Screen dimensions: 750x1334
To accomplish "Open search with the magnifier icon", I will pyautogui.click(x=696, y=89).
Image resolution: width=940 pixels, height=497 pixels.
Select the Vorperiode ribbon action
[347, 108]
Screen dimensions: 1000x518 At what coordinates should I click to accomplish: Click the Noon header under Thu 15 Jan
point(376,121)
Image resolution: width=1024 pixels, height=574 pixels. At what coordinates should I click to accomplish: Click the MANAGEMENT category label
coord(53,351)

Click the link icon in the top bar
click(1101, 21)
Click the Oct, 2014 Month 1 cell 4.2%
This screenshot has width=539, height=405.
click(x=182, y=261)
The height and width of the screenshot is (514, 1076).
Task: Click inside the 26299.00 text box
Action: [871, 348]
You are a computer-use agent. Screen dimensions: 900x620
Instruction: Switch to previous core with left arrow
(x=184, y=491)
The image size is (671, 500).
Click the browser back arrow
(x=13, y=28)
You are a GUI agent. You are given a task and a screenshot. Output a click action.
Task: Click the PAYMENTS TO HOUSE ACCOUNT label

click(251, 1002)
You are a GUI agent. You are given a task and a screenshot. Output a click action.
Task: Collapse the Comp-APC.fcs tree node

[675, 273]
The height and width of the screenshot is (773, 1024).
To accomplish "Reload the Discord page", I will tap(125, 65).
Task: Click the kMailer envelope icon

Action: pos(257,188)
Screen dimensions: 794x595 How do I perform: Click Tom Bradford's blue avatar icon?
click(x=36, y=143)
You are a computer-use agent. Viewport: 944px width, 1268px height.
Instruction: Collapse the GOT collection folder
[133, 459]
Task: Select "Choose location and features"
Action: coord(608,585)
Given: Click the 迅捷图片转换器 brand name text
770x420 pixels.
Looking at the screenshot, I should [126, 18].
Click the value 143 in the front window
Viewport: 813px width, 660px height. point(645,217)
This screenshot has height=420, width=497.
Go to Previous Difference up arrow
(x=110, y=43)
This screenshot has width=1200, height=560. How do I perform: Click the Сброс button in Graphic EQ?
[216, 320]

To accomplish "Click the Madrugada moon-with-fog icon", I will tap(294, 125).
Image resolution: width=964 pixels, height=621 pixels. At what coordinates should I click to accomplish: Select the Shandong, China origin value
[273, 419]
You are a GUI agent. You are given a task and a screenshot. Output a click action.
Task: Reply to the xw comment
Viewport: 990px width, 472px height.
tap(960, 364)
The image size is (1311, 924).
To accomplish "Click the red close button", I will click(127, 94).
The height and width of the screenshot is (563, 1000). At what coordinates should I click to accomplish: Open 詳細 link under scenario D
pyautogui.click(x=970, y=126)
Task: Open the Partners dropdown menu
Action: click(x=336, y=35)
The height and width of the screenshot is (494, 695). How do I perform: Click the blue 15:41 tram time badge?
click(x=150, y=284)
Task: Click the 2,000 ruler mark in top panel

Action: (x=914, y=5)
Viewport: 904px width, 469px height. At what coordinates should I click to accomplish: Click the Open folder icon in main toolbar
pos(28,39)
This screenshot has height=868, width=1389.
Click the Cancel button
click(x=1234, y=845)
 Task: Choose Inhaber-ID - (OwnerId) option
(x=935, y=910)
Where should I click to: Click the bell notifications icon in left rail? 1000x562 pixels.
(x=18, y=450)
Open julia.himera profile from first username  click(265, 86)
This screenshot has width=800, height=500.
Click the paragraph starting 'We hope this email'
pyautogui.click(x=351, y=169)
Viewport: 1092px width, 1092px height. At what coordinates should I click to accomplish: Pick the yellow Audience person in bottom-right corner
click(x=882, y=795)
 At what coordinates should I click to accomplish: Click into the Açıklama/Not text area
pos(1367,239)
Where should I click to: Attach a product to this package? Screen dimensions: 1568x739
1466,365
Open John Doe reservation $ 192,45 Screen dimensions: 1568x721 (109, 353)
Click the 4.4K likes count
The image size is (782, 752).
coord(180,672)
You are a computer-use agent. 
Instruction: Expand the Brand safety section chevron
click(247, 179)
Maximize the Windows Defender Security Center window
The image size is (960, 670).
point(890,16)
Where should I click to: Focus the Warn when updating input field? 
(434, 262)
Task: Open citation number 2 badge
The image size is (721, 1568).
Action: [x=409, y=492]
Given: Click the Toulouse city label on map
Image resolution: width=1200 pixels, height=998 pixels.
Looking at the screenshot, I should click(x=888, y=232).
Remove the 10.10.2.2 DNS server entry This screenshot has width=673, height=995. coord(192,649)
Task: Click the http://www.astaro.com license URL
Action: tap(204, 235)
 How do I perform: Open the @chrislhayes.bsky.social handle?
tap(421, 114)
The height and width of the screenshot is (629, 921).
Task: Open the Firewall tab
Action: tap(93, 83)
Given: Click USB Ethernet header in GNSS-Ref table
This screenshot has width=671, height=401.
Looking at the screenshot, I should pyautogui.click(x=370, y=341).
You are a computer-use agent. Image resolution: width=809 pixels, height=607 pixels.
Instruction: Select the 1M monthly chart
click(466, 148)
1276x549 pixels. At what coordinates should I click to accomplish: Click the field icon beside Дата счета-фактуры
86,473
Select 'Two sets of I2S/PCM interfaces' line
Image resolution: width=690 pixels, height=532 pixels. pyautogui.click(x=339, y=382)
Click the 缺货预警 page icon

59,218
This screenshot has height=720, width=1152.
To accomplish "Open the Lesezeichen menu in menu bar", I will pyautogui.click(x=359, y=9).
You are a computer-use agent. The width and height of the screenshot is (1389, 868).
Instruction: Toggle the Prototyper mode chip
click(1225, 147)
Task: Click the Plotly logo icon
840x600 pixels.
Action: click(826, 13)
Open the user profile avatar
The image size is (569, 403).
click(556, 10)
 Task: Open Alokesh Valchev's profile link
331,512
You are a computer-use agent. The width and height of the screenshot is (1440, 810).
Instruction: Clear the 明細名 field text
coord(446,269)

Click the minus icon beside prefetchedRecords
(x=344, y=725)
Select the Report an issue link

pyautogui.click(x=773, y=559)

--- YOUR INSTRUCTIONS ---
All the material above is to be returned exactly as it stands.

--- COMPLETED TASK ---
Screen dimensions: 750x1334
To accomplish "Open search with the magnifier icon", I will pyautogui.click(x=696, y=89).
Image resolution: width=940 pixels, height=497 pixels.
Select the Vorperiode ribbon action
[347, 108]
Screen dimensions: 1000x518 At what coordinates should I click to accomplish: Click the Noon header under Thu 15 Jan
point(376,121)
Image resolution: width=1024 pixels, height=574 pixels. At what coordinates should I click to accomplish: Click the MANAGEMENT category label
coord(53,351)

Click the link icon in the top bar
click(1101, 21)
Click the Oct, 2014 Month 1 cell 4.2%
This screenshot has width=539, height=405.
click(x=182, y=261)
The height and width of the screenshot is (514, 1076).
Task: Click inside the 26299.00 text box
Action: [871, 348]
You are a computer-use agent. Screen dimensions: 900x620
Instruction: Switch to previous core with left arrow
(x=184, y=491)
The image size is (671, 500).
Click the browser back arrow
(x=13, y=28)
You are a GUI agent. You are given a task and a screenshot. Output a click action.
Task: Click the PAYMENTS TO HOUSE ACCOUNT label

click(251, 1002)
You are a GUI agent. You are given a task and a screenshot. Output a click action.
Task: Collapse the Comp-APC.fcs tree node

[675, 273]
The height and width of the screenshot is (773, 1024).
To accomplish "Reload the Discord page", I will tap(125, 65).
Task: Click the kMailer envelope icon

Action: pos(257,188)
Screen dimensions: 794x595 How do I perform: Click Tom Bradford's blue avatar icon?
click(x=36, y=143)
You are a computer-use agent. Viewport: 944px width, 1268px height.
Instruction: Collapse the GOT collection folder
[133, 459]
Task: Select "Choose location and features"
Action: coord(608,585)
Given: Click the 迅捷图片转换器 brand name text
770x420 pixels.
Looking at the screenshot, I should [126, 18].
Click the value 143 in the front window
Viewport: 813px width, 660px height. point(645,217)
This screenshot has height=420, width=497.
Go to Previous Difference up arrow
(x=110, y=43)
This screenshot has width=1200, height=560. How do I perform: Click the Сброс button in Graphic EQ?
[216, 320]

To accomplish "Click the Madrugada moon-with-fog icon", I will tap(294, 125).
Image resolution: width=964 pixels, height=621 pixels. At what coordinates should I click to accomplish: Select the Shandong, China origin value
[273, 419]
You are a GUI agent. You are given a task and a screenshot. Output a click action.
Task: Reply to the xw comment
Viewport: 990px width, 472px height.
tap(960, 364)
The image size is (1311, 924).
To accomplish "Click the red close button", I will click(127, 94).
The height and width of the screenshot is (563, 1000). At what coordinates should I click to accomplish: Open 詳細 link under scenario D
pyautogui.click(x=970, y=126)
Task: Open the Partners dropdown menu
Action: click(x=336, y=35)
The height and width of the screenshot is (494, 695). How do I perform: Click the blue 15:41 tram time badge?
click(x=150, y=284)
Task: Click the 2,000 ruler mark in top panel

Action: (x=914, y=5)
Viewport: 904px width, 469px height. At what coordinates should I click to accomplish: Click the Open folder icon in main toolbar
pos(28,39)
This screenshot has height=868, width=1389.
Click the Cancel button
click(x=1234, y=845)
 Task: Choose Inhaber-ID - (OwnerId) option
(x=935, y=910)
Where should I click to: Click the bell notifications icon in left rail? 1000x562 pixels.
(x=18, y=450)
Open julia.himera profile from first username  click(265, 86)
This screenshot has width=800, height=500.
Click the paragraph starting 'We hope this email'
pyautogui.click(x=351, y=169)
Viewport: 1092px width, 1092px height. At what coordinates should I click to accomplish: Pick the yellow Audience person in bottom-right corner
click(x=882, y=795)
 At what coordinates should I click to accomplish: Click into the Açıklama/Not text area
pos(1367,239)
Where should I click to: Attach a product to this package? Screen dimensions: 1568x739
1466,365
Open John Doe reservation $ 192,45 Screen dimensions: 1568x721 (109, 353)
Click the 4.4K likes count
The image size is (782, 752).
coord(180,672)
You are a computer-use agent. 
Instruction: Expand the Brand safety section chevron
click(247, 179)
Maximize the Windows Defender Security Center window
The image size is (960, 670).
point(890,16)
Where should I click to: Focus the Warn when updating input field? 
(434, 262)
Task: Open citation number 2 badge
The image size is (721, 1568).
Action: [x=409, y=492]
Given: Click the Toulouse city label on map
Image resolution: width=1200 pixels, height=998 pixels.
Looking at the screenshot, I should click(x=888, y=232).
Remove the 10.10.2.2 DNS server entry This screenshot has width=673, height=995. coord(192,649)
Task: Click the http://www.astaro.com license URL
Action: tap(204, 235)
 How do I perform: Open the @chrislhayes.bsky.social handle?
tap(421, 114)
The height and width of the screenshot is (629, 921).
Task: Open the Firewall tab
Action: tap(93, 83)
Given: Click USB Ethernet header in GNSS-Ref table
This screenshot has width=671, height=401.
Looking at the screenshot, I should pyautogui.click(x=370, y=341).
You are a computer-use agent. Image resolution: width=809 pixels, height=607 pixels.
Instruction: Select the 1M monthly chart
click(466, 148)
1276x549 pixels. At what coordinates should I click to accomplish: Click the field icon beside Дата счета-фактуры
86,473
Select 'Two sets of I2S/PCM interfaces' line
Image resolution: width=690 pixels, height=532 pixels. pyautogui.click(x=339, y=382)
Click the 缺货预警 page icon

59,218
This screenshot has height=720, width=1152.
To accomplish "Open the Lesezeichen menu in menu bar", I will pyautogui.click(x=359, y=9).
You are a computer-use agent. The width and height of the screenshot is (1389, 868).
Instruction: Toggle the Prototyper mode chip
click(1225, 147)
Task: Click the Plotly logo icon
840x600 pixels.
Action: click(826, 13)
Open the user profile avatar
The image size is (569, 403).
click(556, 10)
 Task: Open Alokesh Valchev's profile link
331,512
You are a computer-use agent. The width and height of the screenshot is (1440, 810).
Instruction: Clear the 明細名 field text
coord(446,269)

Click the minus icon beside prefetchedRecords
(x=344, y=725)
Select the Report an issue link

pyautogui.click(x=773, y=559)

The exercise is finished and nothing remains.